Others expressed skepticism that the past week of protests and riots over the prisoner issue would spiral into a full-fledged uprising similar to ones launched in 1987 and 2000.
In his first public comments since Jaradat’s death, Palestinian Authority President Mahmoud Abbas vowed to maintain calm in the West Bank and accused Israel of trying to provoke Palestinians to violence. He accused Israeli soldiers of using live ammunition against unarmed protesters. A 13-year-old Palestinian from the Bethlehem area was injured Monday by Israeli gunfire, Palestinian hospital officials reported.
Abbas reiterated the authority’s demand for an inquiry into Jaradat’s death.
Palestinian officials say an autopsy showed Jaradat was tortured, with two broken ribs and bruises on his chest and back.

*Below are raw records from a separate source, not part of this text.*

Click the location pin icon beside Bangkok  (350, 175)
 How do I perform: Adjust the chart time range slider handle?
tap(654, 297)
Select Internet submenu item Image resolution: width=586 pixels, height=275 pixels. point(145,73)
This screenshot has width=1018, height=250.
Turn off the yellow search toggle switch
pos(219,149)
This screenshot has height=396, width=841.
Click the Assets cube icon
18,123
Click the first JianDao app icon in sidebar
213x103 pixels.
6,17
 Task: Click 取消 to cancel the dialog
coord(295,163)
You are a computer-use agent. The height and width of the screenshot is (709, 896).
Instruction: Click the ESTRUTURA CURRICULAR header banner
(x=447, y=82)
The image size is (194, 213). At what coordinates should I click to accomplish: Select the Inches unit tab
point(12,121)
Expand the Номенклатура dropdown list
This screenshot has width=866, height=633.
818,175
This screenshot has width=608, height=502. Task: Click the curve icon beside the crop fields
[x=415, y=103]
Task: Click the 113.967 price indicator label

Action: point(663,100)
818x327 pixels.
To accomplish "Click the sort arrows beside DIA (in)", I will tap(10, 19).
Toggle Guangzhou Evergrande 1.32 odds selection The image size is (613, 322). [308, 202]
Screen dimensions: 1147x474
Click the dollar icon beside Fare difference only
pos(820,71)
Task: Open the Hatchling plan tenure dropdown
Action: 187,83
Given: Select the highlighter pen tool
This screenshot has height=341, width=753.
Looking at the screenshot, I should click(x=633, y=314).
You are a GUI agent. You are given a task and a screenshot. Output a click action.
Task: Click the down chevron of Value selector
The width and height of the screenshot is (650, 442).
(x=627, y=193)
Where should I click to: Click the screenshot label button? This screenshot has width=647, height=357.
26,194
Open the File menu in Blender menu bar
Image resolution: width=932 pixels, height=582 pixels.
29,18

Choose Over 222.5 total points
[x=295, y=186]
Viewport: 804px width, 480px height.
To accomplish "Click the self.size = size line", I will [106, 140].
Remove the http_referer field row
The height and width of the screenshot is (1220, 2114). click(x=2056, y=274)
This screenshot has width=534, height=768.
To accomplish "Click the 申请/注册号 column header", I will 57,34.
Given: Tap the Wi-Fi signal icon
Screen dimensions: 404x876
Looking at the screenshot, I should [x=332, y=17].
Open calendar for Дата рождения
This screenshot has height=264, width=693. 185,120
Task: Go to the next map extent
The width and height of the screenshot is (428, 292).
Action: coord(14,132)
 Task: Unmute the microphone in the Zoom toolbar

Israeli officials initially said it appeared Jaradat, a 30-year-old gas station attendant who was arrested on suspicion of throwing rocks at a settler, died of a heart attack. But final test results to determine the cause of death may not be ready for several days, they said.
Israel’s Health Ministry said the marks and injuries to Jaradat’s body came from attempts to resuscitate him.
Israeli officials have blamed Abbas and other Palestinian leaders for failing to tamp down the demonstrations, saying the authority is exploiting the street violence to put political pressure on Israel.
“The PA is apparently trying to walk a fine line,” said Maj. Gen. Amos Gilad, head of the Defense Ministry’s political security division, on Israel Radio. “The problem is that in this game, you never know when things will get out of control.”
Others in Israel blame Prime Minister Benjamin Netanyahu for failing to do more to calm the situation. Amid widespread speculation in the Israeli media that another intifada is imminent, left-wing lawmakers are demanding that he appear before the Knesset next week to answer questions about the situation.
Israel’s former National Security Council head Giora Eiland wrote Monday in the Yediot Aharonot newspaper that Netanyahu’s government exacerbated Palestinian anger late last year by pushing forward on a controversial settlement project outside of Jerusalem, failing to crack down on Jewish settlers who attack Palestinians and suspending tax transfers to the cash-strapped authority.
On Sunday, Israel said it would resume the payments, which the authority says it needs to pay delinquent salaries to government workers and security officers.
Outside the Jaradat home Monday, grieving family members said they were still searching for answers. “This was a war crime and there was no justification,” said Musa Jaradat, 45, a cousin.
He remembered Jaradat as a smiling, well-liked figure in Sair, known for chatting up drivers while pumping their gas. He had two small children and his widow is pregnant.
Musa Jaradat said his cousin had never been arrested before, but was a member of the Fatah Youth Movement and, according to Al Aqsa members who attended his funeral, part of the West Bank military brigade.
The Israeli human rights group B’Tselem said complaints by Palestinian prisoners of mistreatment by Israel’s Shin Bet domestic security agency are common, but rarely prosecuted. Between 2001 and 2011, 700 complaints were filed by prisoners, but none resulted in a criminal investigation, said Sarit Michaeli, the group’s spokeswoman.
Common complaints include sensory deprivation, sleep deprivation, solitary confinement in a foul-smelling cell, dim light designed to cause disorientation, and extreme cold.
“These are systematic practices that make up the norm,” she said. “It isn’t a coincidence, a malfunction or accident. It’s a system.”
News assistant Batsheva Sobelman in The Times’ Jerusalem bureau contributed to this report.